Old age (also refers to as one’s old) consist of age nearing or surpassing the average life span of human being and thus the end of the human life cycle. The health of the people is really the foundation upon which all their happiness and all their powers as a state depend. She’s a managing editor for the historical imprints of Lighthouse Publishing of the Carolinas and the author of almost a dozen published novels and a number of novellas.Health is the greatest gift, contentment the greatest wealth, faithfulness the best relationship. Represented by Hartline Literary Agency, Denise Weimer holds a journalism degree with a minor in history from Asbury University. I can’t imagine the fear involved in facing them two hundred years ago. These bronchial illnesses are scary enough today. The pine bark or an infusion of crushed needles combined with the inner bark and young shoots was often applied to the chest on a hot cloth. Coughs might have been treated by inner bark of wild cherry, white pine, spicebush, or redbud, butterfly weed root, or bloodroot decoction. Native American remedies for bronchitis included a tea of boiled pleurisy root. Pleurisy was an inflammation of the membrane covering the lung and presented with pain in the chest with each breath and inflammation of the membrane covering inside of the thorax with fever, pain, and cough. Diet called for milk, broth, eggs, and alcohol. Opium and Dover’s powder might have been prescribed for pain and cough. Linseed poultice could be applied, bound tight and covered with oiled silk.

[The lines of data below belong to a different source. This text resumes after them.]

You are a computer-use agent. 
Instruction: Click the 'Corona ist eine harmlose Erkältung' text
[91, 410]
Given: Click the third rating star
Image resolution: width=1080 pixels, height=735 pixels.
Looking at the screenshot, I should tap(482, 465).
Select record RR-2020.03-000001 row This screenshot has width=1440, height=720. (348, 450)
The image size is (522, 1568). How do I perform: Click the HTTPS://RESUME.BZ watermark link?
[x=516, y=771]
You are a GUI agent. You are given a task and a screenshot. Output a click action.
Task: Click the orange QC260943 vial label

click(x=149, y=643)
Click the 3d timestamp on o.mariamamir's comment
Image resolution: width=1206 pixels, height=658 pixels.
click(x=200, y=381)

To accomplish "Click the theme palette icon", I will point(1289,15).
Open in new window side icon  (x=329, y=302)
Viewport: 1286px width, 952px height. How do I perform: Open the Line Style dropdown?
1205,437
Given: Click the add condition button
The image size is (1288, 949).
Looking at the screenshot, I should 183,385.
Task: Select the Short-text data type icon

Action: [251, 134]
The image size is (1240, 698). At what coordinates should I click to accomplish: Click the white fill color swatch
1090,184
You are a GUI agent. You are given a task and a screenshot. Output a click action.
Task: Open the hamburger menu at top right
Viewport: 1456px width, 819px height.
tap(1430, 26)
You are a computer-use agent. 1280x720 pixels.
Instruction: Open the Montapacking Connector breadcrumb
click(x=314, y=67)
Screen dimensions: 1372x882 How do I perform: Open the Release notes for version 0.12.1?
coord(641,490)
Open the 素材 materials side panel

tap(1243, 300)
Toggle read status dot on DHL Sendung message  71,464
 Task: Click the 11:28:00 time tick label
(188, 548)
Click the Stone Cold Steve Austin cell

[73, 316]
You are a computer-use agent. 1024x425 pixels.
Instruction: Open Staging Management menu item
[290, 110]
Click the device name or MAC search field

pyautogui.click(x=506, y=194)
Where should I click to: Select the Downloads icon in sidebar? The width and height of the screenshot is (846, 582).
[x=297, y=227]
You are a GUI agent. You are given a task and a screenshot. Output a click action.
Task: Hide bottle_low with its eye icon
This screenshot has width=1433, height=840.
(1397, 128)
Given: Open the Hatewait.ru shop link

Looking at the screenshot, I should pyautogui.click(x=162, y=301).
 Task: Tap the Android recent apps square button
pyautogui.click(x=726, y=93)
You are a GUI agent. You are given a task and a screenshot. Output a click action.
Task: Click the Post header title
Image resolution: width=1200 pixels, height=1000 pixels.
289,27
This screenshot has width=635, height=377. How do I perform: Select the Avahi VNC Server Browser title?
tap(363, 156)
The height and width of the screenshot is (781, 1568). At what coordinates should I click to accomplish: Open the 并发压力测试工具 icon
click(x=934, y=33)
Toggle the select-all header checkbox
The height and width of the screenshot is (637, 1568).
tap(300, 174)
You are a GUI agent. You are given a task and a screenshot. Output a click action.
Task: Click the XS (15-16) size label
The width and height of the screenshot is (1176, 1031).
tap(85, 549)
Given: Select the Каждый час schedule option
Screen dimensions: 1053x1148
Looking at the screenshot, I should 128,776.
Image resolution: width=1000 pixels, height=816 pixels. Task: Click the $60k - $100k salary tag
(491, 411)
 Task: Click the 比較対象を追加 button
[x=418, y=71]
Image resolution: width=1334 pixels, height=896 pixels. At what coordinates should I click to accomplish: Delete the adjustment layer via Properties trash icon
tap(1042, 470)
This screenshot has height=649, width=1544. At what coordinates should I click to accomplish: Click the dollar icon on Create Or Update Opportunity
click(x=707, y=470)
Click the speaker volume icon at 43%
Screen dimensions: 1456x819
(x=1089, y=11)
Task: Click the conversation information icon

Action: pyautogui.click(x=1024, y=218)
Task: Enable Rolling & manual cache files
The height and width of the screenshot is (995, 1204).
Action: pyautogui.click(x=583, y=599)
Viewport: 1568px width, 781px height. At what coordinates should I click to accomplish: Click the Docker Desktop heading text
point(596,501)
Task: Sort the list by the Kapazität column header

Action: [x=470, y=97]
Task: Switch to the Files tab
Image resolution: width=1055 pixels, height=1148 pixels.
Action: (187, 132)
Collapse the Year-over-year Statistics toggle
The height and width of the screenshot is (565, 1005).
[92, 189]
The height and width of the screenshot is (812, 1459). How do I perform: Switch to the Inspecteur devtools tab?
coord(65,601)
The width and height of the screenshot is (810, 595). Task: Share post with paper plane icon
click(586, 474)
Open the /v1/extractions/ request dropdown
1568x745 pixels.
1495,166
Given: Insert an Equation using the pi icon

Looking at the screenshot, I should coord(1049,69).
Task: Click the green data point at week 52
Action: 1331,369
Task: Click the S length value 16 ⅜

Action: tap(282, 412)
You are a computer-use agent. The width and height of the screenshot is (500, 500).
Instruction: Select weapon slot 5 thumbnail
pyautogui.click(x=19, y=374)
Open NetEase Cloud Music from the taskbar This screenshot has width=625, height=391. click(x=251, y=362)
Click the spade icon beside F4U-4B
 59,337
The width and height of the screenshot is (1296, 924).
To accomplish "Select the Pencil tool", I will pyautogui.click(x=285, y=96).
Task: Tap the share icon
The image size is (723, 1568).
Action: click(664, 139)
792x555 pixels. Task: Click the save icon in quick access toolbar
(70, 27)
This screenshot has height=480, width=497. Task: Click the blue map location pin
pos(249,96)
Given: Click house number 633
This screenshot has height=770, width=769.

#Mustard plaster for pleurisy skin
If the entire lung was affected, the patient might present blue skin and high fever. Pneumonia was an inflammation of the lung itself and was termed “lung fever.” It often started with a pronounced chill and a sharp pain on one side, then an intense fever and breathing that became hurried and painful. Chronic bronchitis could also worsen to consumption, called “lung sickness.”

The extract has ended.